Optionated Or Not Pptionated That Is The Question
When I first started out with Symfony, I was shocked at how little instruction was available about how to build common features. 

Then I discovered that Symfony was built on the premise of un-opinionated programming. Essentially, this means that they don’t tell you how to do things, they let you decide. This is a perfectly valid approach. 

And yet, the outcome of this choice is unexpected. 
In offsetting the opinion to the developer, there  is an implicit requirement of expertise for that developer to make informed decisions. The alternative is making uninformed decisions, which I think we can safely say will end in a mess. 

But essentially, this is the unintended outcome of choosing an un-opinionated approach, in order to use Symfony you must be an expert in Symfony or you’ll create a mess. 

To add more ironic to the situation, the few people that come up with tutorials, articles or any instruction  showing people a way of doing things are considered to be discrediting the un-opinionated approach.

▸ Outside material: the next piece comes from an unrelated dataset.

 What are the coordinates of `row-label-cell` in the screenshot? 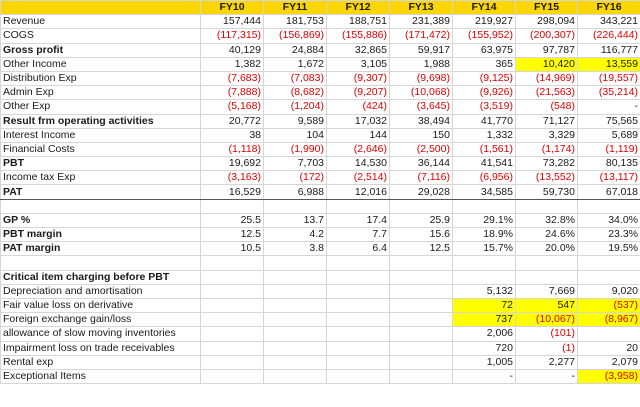 It's located at (100, 206).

Irony squared! 

It’s like providing an education system where the teachers only present the data of what happened with no interpretation or analysis, (option) but then also whacking an individual that has the nerve to voice their own opinion. Smells like Communism to me! 

Is it an option that readability, maintainability and reduced technical debt is better for your codebase? No, and yet, making any choice as to which tools to include is optioned. 

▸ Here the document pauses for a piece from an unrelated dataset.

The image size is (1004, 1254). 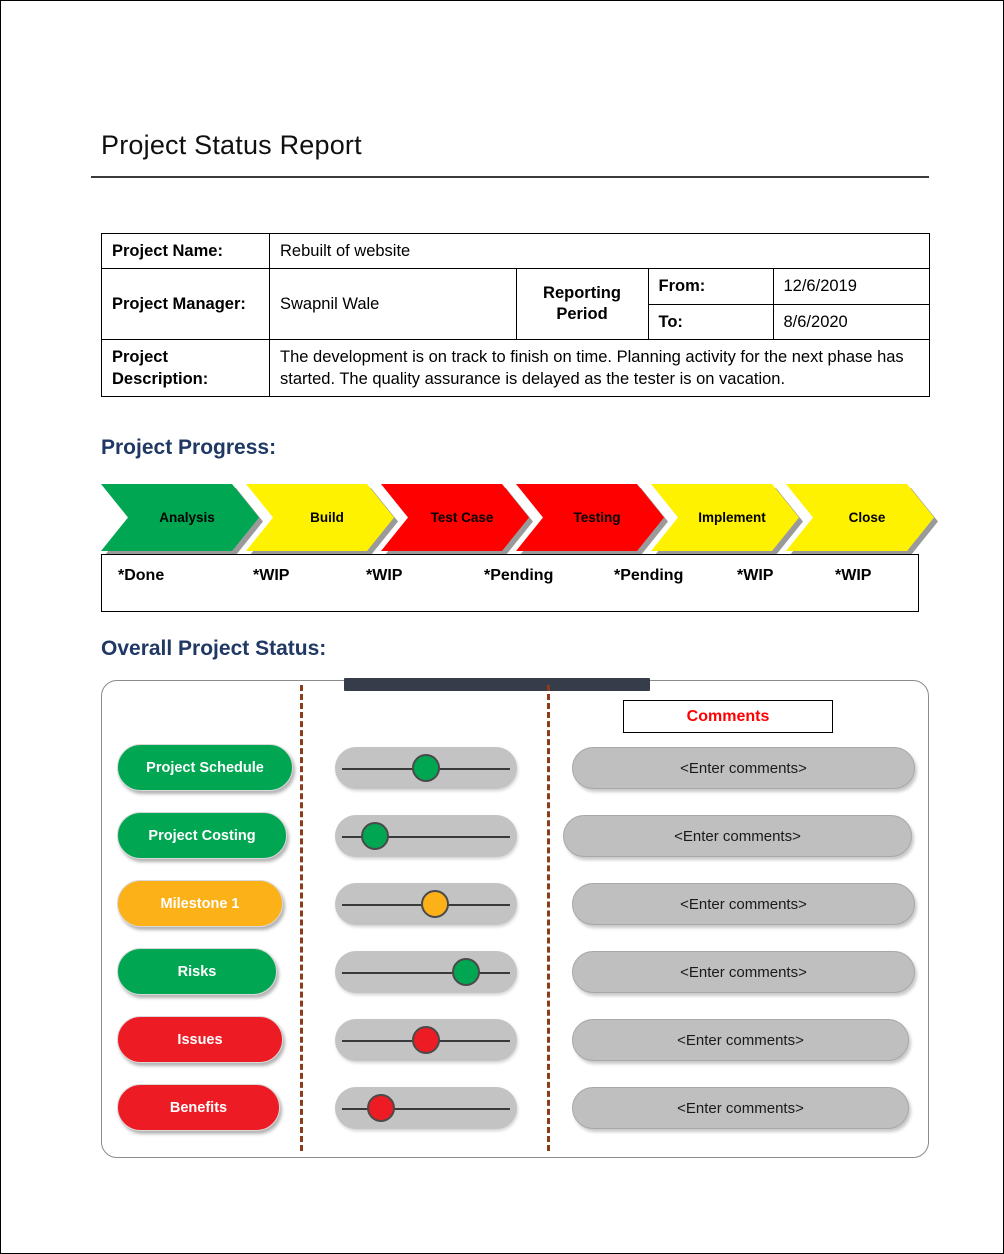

But how can we measure time and/or money saved due to an architectural choice or coding standards catching an error before it even makes it to the codebase? 

We can’t,  It’s unmeasurable. We would have to know all the potential problems that each problem would lead to, and their outcomes and then somehow calculate the cost. 

Therefore, we can’t measure meaningfully the benefits of an opinionated approach.

Honestly, I can see where this has come from, the era before Symfony saw a plethora of opinionated frameworks and they went too far. So the pendulum has swung too far in the other direction and balance must be restored.